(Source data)
= Beginning of Section =
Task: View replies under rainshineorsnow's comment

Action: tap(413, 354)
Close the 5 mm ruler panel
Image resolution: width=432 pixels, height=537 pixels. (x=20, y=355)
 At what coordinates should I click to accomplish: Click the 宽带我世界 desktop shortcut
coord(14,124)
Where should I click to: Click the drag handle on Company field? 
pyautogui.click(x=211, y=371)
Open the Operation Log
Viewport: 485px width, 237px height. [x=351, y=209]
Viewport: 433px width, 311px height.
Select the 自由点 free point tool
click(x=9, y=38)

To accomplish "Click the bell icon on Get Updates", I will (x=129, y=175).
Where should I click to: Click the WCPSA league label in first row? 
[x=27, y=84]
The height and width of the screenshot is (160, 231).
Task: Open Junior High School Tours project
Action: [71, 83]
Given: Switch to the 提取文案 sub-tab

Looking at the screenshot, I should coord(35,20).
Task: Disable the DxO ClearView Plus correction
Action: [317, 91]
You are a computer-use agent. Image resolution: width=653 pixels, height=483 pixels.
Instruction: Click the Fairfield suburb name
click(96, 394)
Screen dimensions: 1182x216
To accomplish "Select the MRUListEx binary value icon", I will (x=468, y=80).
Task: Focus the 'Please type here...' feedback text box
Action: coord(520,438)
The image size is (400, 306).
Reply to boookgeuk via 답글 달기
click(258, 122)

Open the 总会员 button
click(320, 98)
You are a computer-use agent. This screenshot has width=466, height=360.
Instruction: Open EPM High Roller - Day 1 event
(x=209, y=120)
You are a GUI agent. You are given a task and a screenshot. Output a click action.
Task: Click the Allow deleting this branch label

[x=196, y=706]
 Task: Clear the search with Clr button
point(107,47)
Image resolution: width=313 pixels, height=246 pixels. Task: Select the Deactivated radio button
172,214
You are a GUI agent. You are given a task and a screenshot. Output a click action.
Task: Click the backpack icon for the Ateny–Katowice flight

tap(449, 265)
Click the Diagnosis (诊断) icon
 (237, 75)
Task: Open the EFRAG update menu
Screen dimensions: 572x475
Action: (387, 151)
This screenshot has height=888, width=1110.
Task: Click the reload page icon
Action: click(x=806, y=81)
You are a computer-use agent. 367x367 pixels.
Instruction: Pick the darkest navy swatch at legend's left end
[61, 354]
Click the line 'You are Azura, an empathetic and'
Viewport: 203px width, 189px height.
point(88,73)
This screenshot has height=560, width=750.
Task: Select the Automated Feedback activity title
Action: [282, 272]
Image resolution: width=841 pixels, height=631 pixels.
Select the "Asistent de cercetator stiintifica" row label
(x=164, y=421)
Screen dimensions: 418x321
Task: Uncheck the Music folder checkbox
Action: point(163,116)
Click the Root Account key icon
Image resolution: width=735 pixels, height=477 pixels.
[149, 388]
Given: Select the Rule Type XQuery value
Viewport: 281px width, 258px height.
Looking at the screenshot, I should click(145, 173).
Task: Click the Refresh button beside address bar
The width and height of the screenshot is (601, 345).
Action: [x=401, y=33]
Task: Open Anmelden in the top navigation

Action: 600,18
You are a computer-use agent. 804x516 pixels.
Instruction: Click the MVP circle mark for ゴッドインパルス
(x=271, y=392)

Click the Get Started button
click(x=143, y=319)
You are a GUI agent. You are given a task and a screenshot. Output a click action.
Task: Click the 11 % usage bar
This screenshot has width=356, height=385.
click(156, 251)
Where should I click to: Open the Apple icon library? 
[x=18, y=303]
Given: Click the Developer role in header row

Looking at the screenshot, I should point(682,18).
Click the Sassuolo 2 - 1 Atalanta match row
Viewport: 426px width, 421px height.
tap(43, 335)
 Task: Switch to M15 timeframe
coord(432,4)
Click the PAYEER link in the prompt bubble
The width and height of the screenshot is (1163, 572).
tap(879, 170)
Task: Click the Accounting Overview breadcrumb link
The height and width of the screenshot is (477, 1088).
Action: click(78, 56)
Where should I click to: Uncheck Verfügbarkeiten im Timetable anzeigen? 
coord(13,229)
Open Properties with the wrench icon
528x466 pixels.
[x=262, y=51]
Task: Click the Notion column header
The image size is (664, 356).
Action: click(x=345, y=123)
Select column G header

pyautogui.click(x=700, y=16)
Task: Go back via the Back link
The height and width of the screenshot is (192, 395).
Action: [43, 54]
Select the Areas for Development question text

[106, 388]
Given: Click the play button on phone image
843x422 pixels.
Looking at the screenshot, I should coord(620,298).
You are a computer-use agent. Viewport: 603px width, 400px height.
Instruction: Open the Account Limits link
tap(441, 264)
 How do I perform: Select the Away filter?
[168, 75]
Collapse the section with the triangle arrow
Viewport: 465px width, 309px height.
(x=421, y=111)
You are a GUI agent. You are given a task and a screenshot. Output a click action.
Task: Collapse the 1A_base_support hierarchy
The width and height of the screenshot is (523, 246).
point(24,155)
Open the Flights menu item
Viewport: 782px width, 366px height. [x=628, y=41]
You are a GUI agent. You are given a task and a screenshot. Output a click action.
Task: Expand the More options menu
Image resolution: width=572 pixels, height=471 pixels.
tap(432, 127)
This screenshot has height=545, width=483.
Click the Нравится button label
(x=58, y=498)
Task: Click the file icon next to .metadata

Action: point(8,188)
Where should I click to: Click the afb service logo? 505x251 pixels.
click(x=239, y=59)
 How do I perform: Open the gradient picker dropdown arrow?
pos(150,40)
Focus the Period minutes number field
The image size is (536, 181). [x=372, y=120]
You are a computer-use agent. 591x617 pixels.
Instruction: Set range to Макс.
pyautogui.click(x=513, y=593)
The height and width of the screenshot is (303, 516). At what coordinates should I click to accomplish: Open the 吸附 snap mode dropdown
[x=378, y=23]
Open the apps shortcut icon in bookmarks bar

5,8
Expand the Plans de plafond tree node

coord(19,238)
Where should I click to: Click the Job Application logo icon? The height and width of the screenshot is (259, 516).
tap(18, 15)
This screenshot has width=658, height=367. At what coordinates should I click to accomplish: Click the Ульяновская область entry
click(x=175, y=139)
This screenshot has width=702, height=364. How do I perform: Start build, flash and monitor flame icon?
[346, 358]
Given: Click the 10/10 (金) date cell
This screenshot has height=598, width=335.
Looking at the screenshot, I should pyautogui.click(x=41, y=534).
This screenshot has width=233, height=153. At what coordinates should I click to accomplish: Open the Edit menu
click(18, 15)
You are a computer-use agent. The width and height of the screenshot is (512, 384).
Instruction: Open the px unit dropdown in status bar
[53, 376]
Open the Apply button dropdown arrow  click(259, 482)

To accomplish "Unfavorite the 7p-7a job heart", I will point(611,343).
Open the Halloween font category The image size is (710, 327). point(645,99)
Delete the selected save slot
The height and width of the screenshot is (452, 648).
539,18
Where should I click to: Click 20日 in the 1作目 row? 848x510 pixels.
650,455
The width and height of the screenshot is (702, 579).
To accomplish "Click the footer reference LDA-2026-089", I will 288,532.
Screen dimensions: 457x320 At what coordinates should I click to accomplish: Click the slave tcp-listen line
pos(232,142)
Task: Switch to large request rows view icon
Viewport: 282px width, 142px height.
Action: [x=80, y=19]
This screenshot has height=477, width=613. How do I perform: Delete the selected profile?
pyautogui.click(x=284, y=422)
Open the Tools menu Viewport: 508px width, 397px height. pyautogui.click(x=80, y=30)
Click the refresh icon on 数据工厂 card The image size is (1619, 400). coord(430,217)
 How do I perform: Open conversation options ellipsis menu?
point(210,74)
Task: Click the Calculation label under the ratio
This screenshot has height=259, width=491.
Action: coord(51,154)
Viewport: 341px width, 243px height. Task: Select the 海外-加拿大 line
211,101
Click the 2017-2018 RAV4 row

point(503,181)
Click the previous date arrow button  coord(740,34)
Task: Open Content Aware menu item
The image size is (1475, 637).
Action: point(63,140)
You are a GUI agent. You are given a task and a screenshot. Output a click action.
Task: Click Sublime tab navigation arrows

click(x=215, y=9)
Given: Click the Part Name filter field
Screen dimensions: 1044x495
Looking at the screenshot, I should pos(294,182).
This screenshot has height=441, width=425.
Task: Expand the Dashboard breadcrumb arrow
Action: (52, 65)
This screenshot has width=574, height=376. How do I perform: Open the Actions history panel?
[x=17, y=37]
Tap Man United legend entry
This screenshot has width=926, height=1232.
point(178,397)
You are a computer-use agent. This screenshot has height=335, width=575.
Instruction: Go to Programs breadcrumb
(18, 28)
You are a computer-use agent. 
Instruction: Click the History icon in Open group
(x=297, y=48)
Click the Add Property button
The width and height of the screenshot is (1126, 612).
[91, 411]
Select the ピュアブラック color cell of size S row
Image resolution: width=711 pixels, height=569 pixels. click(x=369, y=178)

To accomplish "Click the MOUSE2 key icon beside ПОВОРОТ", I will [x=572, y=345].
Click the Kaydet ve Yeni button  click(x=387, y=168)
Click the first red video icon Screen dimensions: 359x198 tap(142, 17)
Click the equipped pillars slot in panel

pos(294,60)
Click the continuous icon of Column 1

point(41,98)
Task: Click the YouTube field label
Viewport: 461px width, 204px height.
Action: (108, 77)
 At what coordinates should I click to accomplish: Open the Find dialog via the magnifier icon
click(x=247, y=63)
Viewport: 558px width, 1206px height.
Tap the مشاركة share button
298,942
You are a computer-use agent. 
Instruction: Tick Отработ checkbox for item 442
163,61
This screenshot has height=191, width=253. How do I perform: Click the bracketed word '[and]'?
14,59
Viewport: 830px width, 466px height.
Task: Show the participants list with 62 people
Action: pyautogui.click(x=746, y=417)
= End of Section =
**PROBLEM TO SOLVE:**
What the answer needs is every line from the data above with "beside" in it.

**COMPLETED EXERCISE:**
Task: Click the Refresh button beside address bar
To accomplish "Click the MOUSE2 key icon beside ПОВОРОТ", I will [x=572, y=345].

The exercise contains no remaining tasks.